Nelle ultime settimane i docenti di lettere dell’Istituto (professoressa Scopacasa, professor Esposito, professoressa Iennarella, professoressa Zarola, professoressa Miceli) si sono soffermati sul tema “La salvezza passa per le mani della donna”: esso prende spunto, nell’anno per le celebrazioni dantesche, dalla concezione della donna nell’opera di Dante Alighieri. Il Sommo poeta ritiene che la donna è di estrema importanza non solo per la sua vita ma anche per l’intera società; afferma nel II canto dell’Inferno: “la specie umana supera ogni cosa contenuta nel cerchio della Luna grazie alla donna”.  A partire da ciò gli alunni hanno approfondito il tema della legalità e della responsabilità.

Venerdì presenteranno il loro lavoro in una giornata di studio che celebrerà la bellezza della vita spesa per il bene, riconoscendo alla donna l’unicità e la dignità che le spetta contro ogni forma di violenza. I lavori verranno guidati e moderati dal professor don Ferdinando Fodaro, referente per la prevenzione del bullismo e la legalità dell’Istituto. Il dirigente scolastico, Maria Carmen Aloi, discuterà con gli alunni del ruolo della donna e del suo contributo al bene comune, al progresso e alla transizione ecologica.

Cuore della mattinata sarà l’intervista a cura della dottoressa Maria Chiara Caruso alla dottoressa Annamaria Frustaci, magistrato che lavora da anni nella squadra del procuratore Nicola Gratteri ed è il pubblico ministero del processo “Rinascita Scott” in corso di svolgimento nell’aula bunker di Lamezia Terme. 

L’intervista, che vedrà il coinvolgimento degli alunni nel dibattito, vuole essere un’occasione per comprendere il senso della verità, della legalità e della libertà intese come via per il risveglio della coscienza è la lotta alla criminalità organizzata. Tutto ciò ascoltando il racconto di una donna di Calabria che sta spendendo se stessa per contribuire al cambiamento della nostra terra, facendola uscire da quelle zone d’ombra che ancora la rilegano ad essere l’ultima regione d’Europa.

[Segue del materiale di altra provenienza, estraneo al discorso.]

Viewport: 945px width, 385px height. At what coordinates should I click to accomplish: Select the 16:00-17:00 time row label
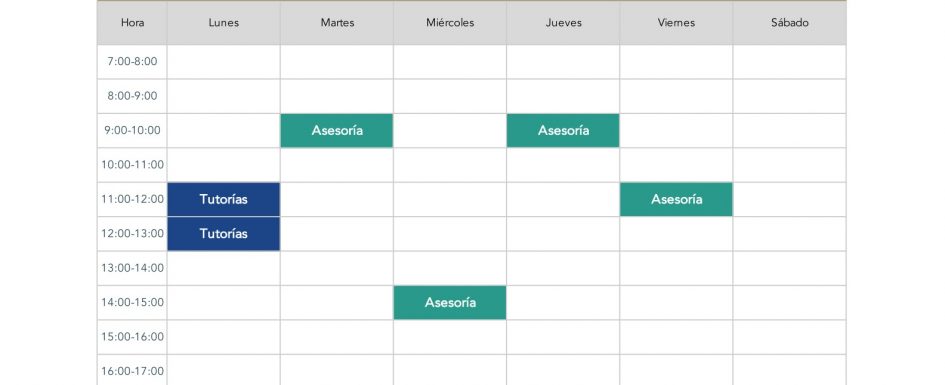click(132, 370)
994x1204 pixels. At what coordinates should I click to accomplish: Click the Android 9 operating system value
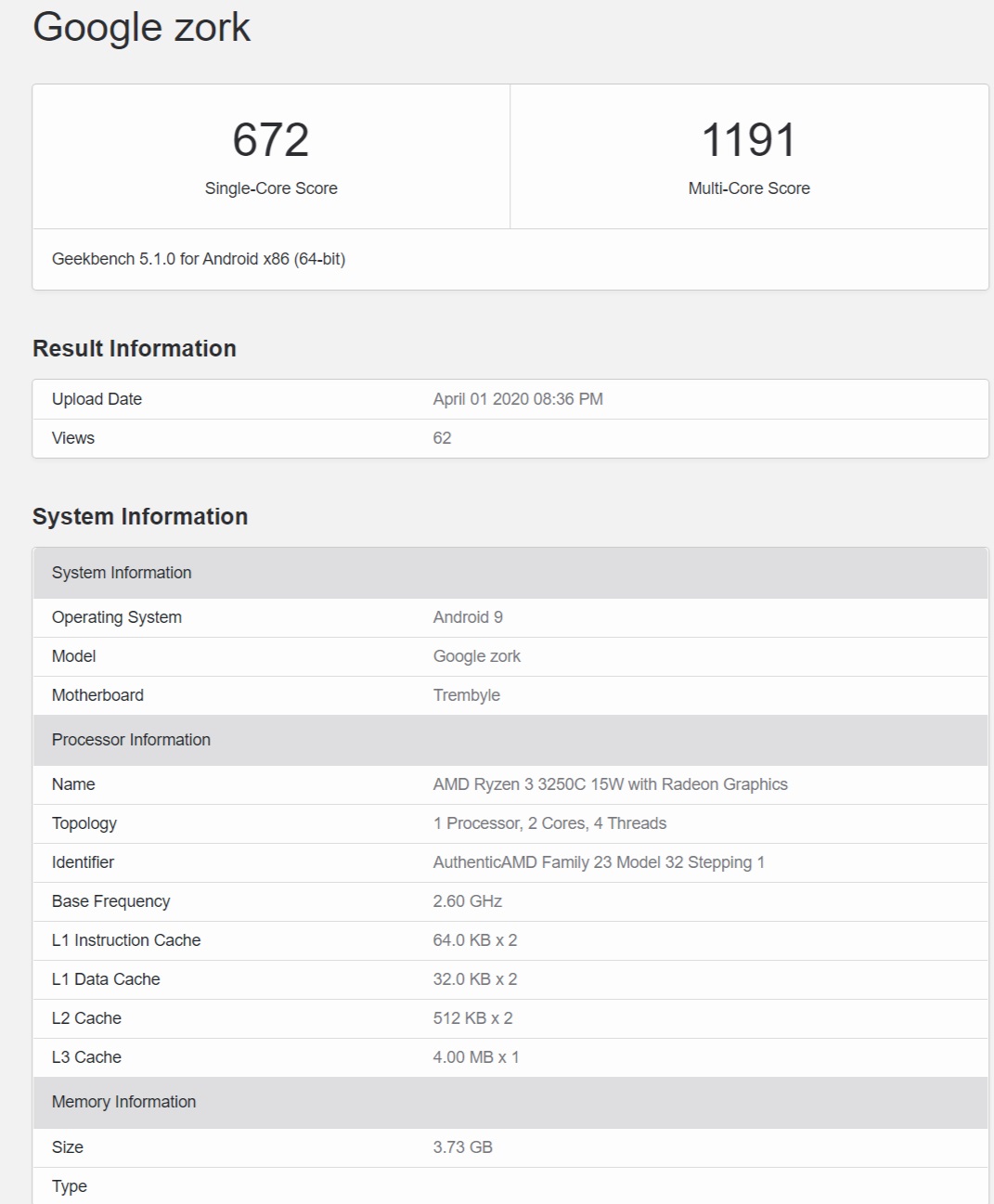pyautogui.click(x=468, y=617)
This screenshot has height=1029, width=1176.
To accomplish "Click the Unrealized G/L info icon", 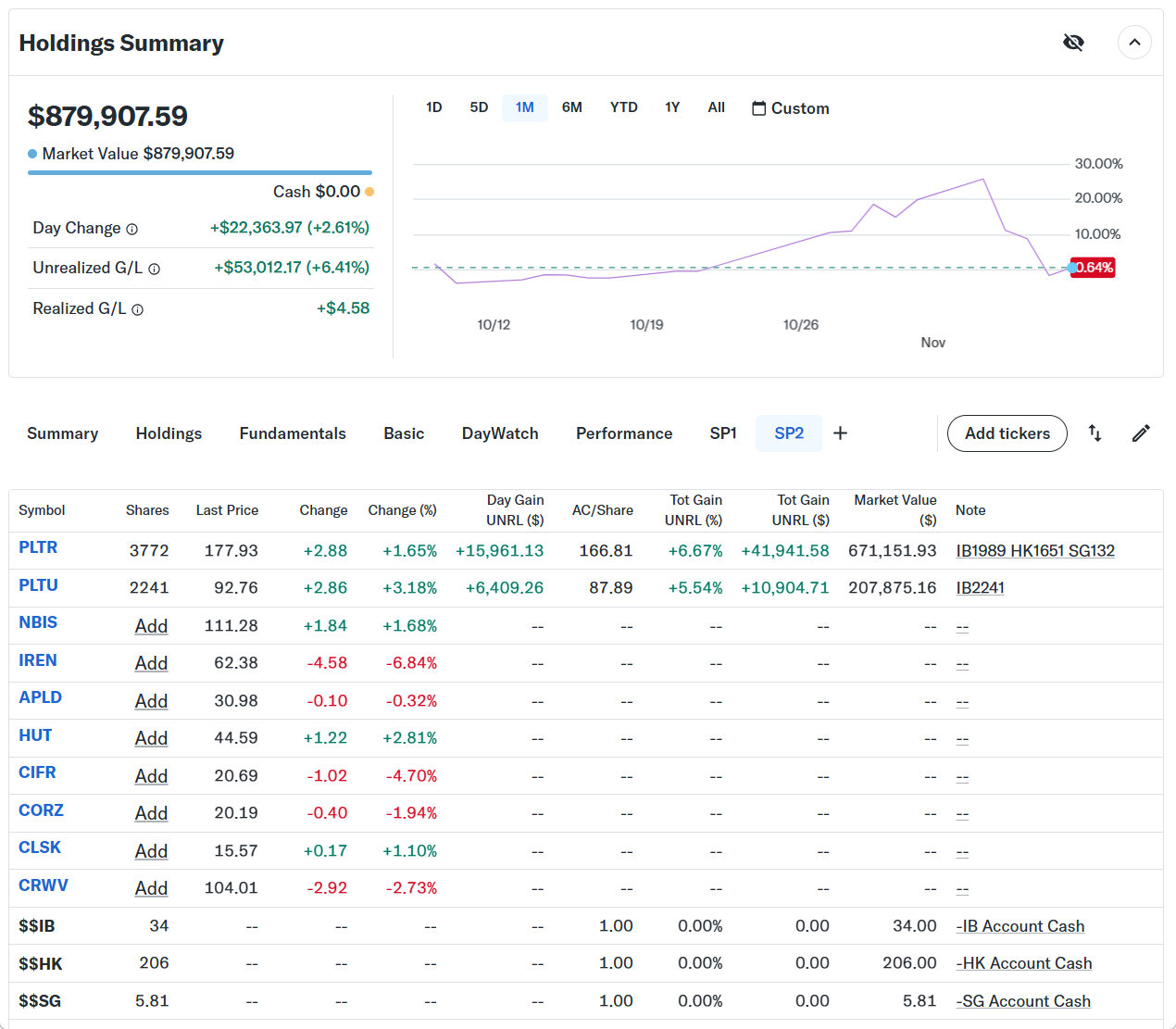I will click(155, 270).
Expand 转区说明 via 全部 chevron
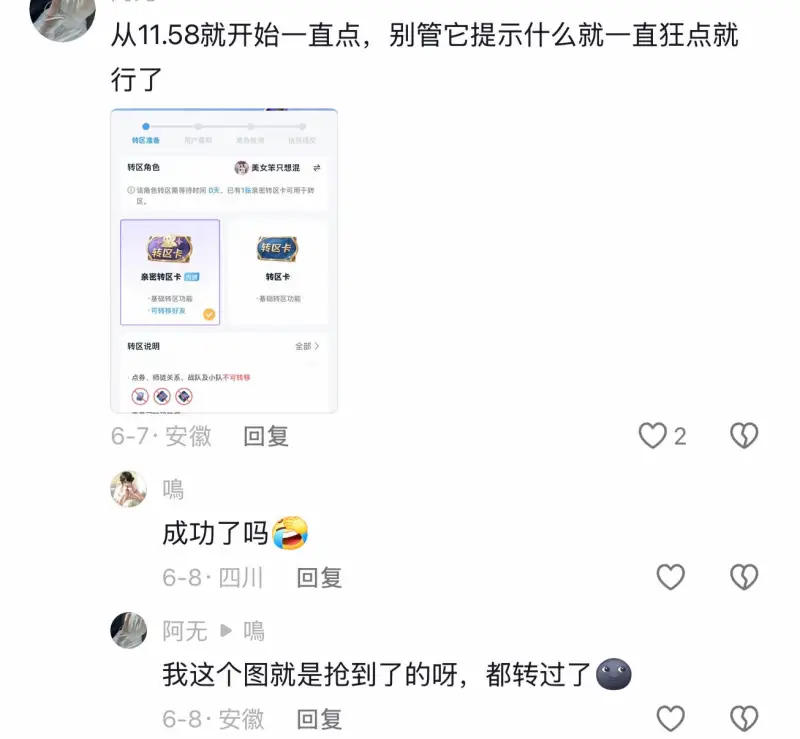This screenshot has height=739, width=800. (307, 346)
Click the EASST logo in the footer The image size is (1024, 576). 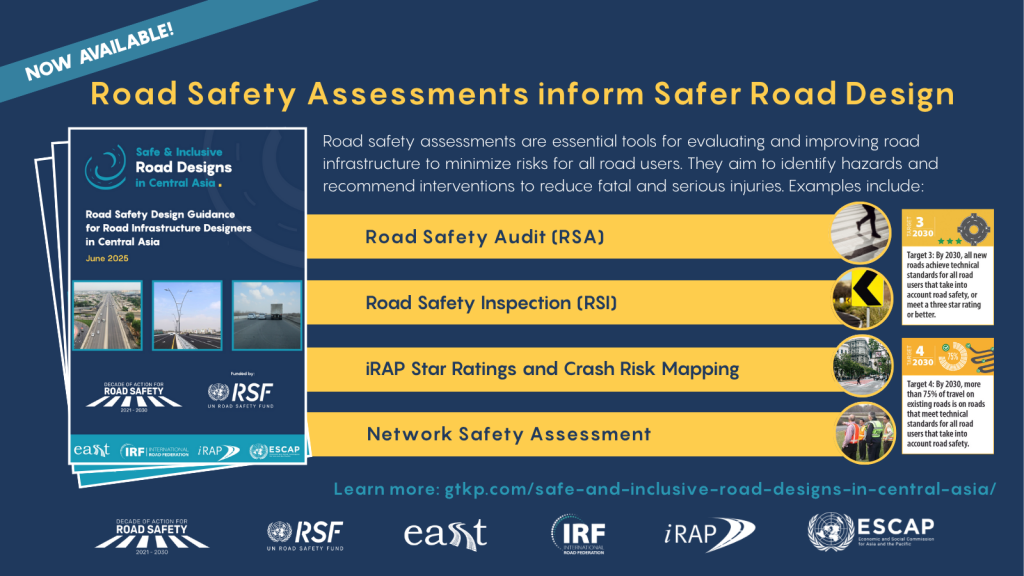point(445,534)

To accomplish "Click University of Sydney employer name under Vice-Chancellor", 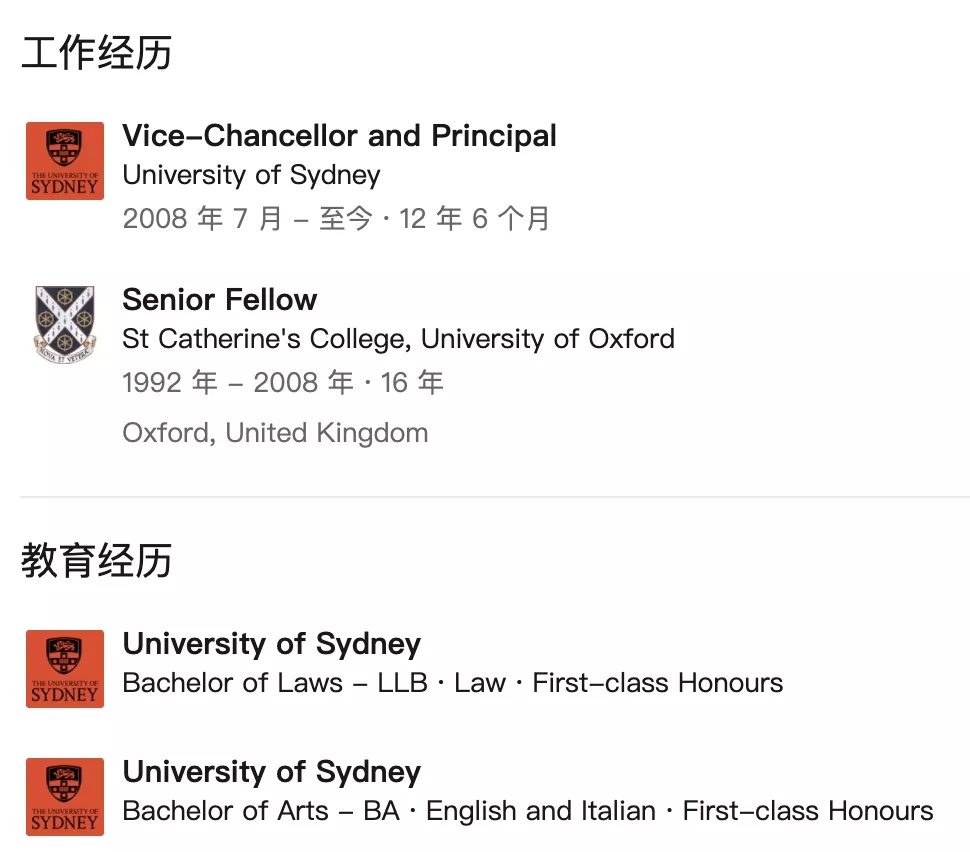I will click(x=252, y=176).
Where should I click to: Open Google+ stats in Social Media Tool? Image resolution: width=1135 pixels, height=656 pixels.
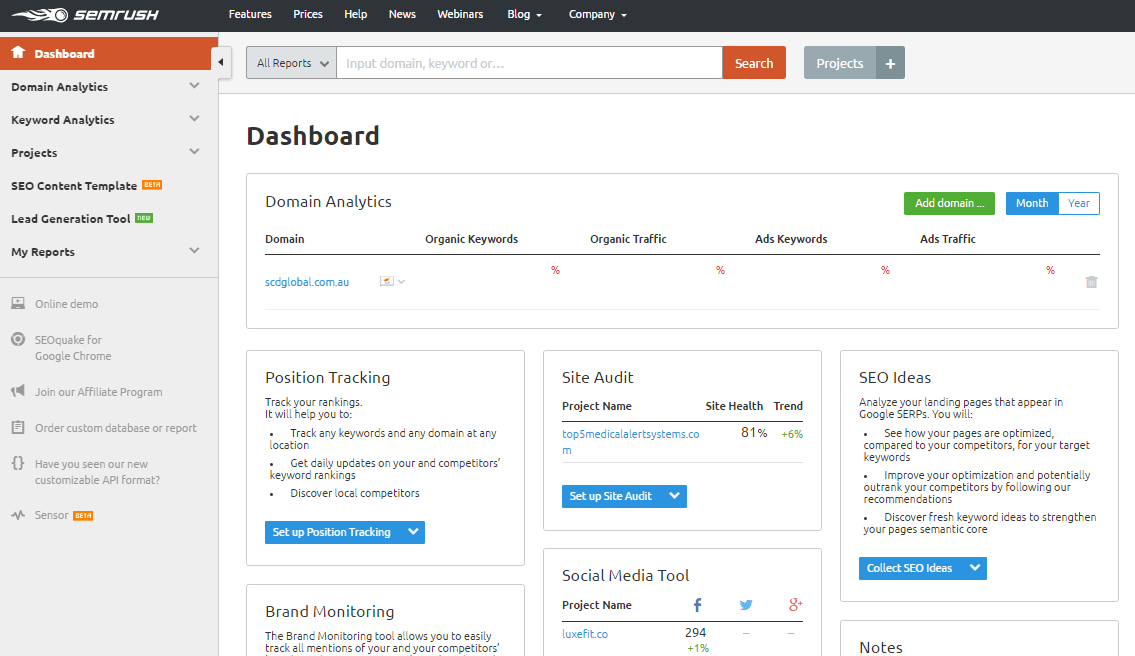click(795, 604)
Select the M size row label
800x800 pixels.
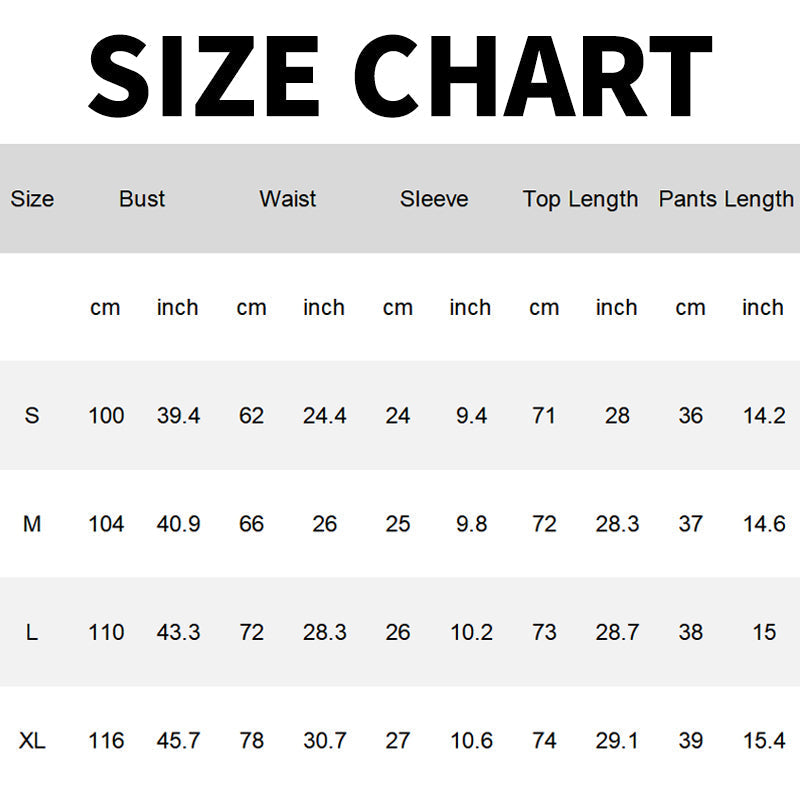pos(32,523)
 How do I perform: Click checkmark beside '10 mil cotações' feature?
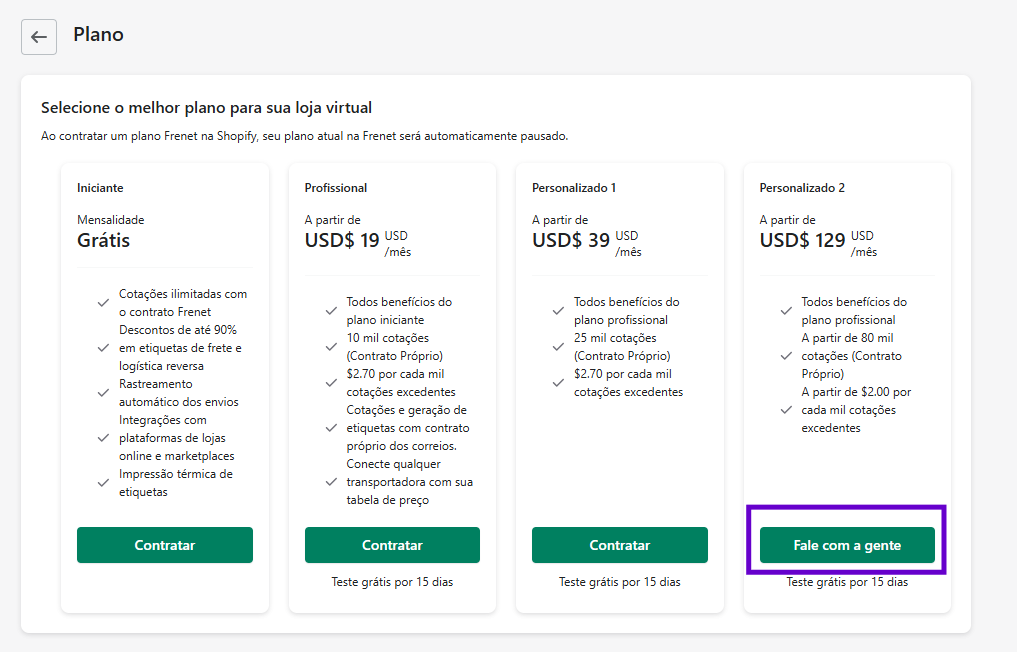coord(331,347)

L’Istituto comprensivo di Fabrizia, nell’occasione, ha deciso di istituire il premio “Eroi del nostro tempo, uomini e donne di Calabria” volto ad offrire e riconoscere la testimonianza di una vita buona spesa per il bene comune, la legalità e lo sviluppo della nostra terra. Per questo motivo la prima edizione del premio, realizzato dagli alunni dell’Istituto guidati dalla professoressa La Malfa, verrà consegnato alla dottoressa Frustaci.